Coagulation Concerns #
Coagulation abnormalities in PLN patients stem from multiple mechanisms:
Antithrombin III (ATIII) loss: Being a relatively small protein, ATIII is readily lost in the urine, predisposing patients to a hypercoagulable state and increasing the risk of thromboembolic complications during the perioperative period.
Platelet hyperaggregability: Uremic toxins can paradoxically enhance platelet aggregation despite concurrent platelet dysfunction, creating a complex hemostatic picture.
Altered fibrinolytic activity: Imbalances between procoagulant and anticoagulant factors can lead to abnormal clot formation or premature breakdown.
Preoperative Assessment and Preparation #
Complete evaluation of renal function through blood urea nitrogen, creatinine, electrolytes, and urinalysis is essential. Quantification of proteinuria using urine protein:creatinine ratio helps assess disease severity.
Thorough assessment of hydration status and intravascular volume is critical, as these patients may appear edematous despite being intravascularly depleted.
Coagulation profile including prothrombin time, activated partial thromboplastin time, and fibrinogen levels should be evaluated if surgery with blood loss is anticipated. Consider thromboelastography if available for comprehensive hemostatic assessment.

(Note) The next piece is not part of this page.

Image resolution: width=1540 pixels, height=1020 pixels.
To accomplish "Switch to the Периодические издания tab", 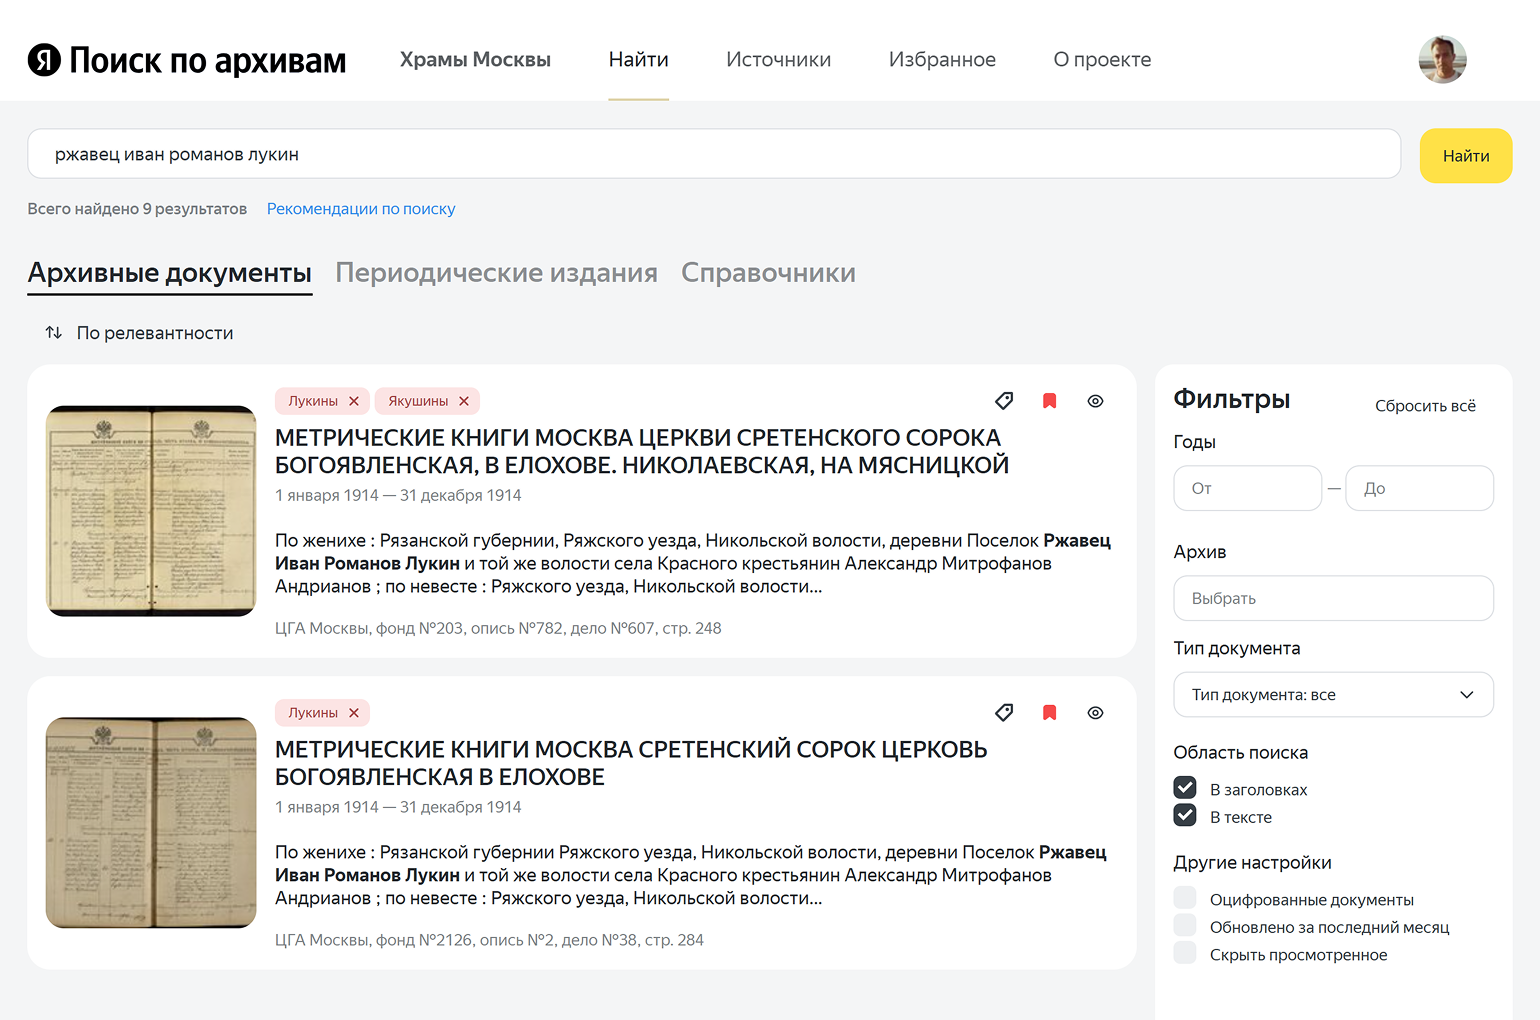I will [x=497, y=272].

Albumin levels should be measured, with severe hypoalbuminemia (<2.0 g/dL) potentially warranting preoperative colloid administration.
Blood pressure measurement and echocardiography may be indicated to assess cardiovascular status, particularly in patients with suspected hypertension or volume abnormalities.
Stabilization of electrolyte abnormalities, particularly potassium and sodium imbalances, before anesthetic induction is crucial.
Fluid Therapy Management #
Crystalloids should be administered judiciously, typically at maintenance rates (2-3 mL/kg/hr) to prevent volume overload, dilution of albumin, and coagulopathy due to further disruption of the balance of the coagulation factors.
Colloids (synthetic or natural) may be necessary to maintain intravascular volume and oncotic pressure. Synthetic colloids should be used cautiously due to potential adverse renal effects
Blood pressure should be maintained above 60-65 mmHg mean arterial pressure to ensure adequate renal perfusion. Hypotension should be addressed promptly with reduced anesthetic depth, appropriate fluid boluses, inotropes, and vasopressors if necessary.
Diuretics should generally be avoided unless specifically indicated for management of pulmonary edema or refractory ascites.
Perioperative Monitoring #
Continuous ECG monitoring is essential due to increased risk of arrhythmias from electrolyte disturbances.
Blood pressure measurement at frequent intervals (ideally continuous, invasive monitoring) helps detect and address hypotension promptly.
Temperature monitoring prevents hypothermia, which can worsen coagulation abnormalities and delay drug metabolism.
Postoperative Care #
Continued fluid therapy management with careful monitoring of input/output balance and adjustment based on clinical parameters.
Thromboprophylaxis with low-dose heparin or other anticoagulants may be warranted in high-risk patients.
Aggressive multimodal analgesia using opioids, NSAIDs (if renal function permits), and adjunctive analgesics helps control pain while minimizing opioid requirements.
Close monitoring for signs of uremic crisis, fluid overload, or thromboembolic complications is essential during the postoperative period.
Regular assessment of kidney function parameters helps guide ongoing management and detect potential deterioration early.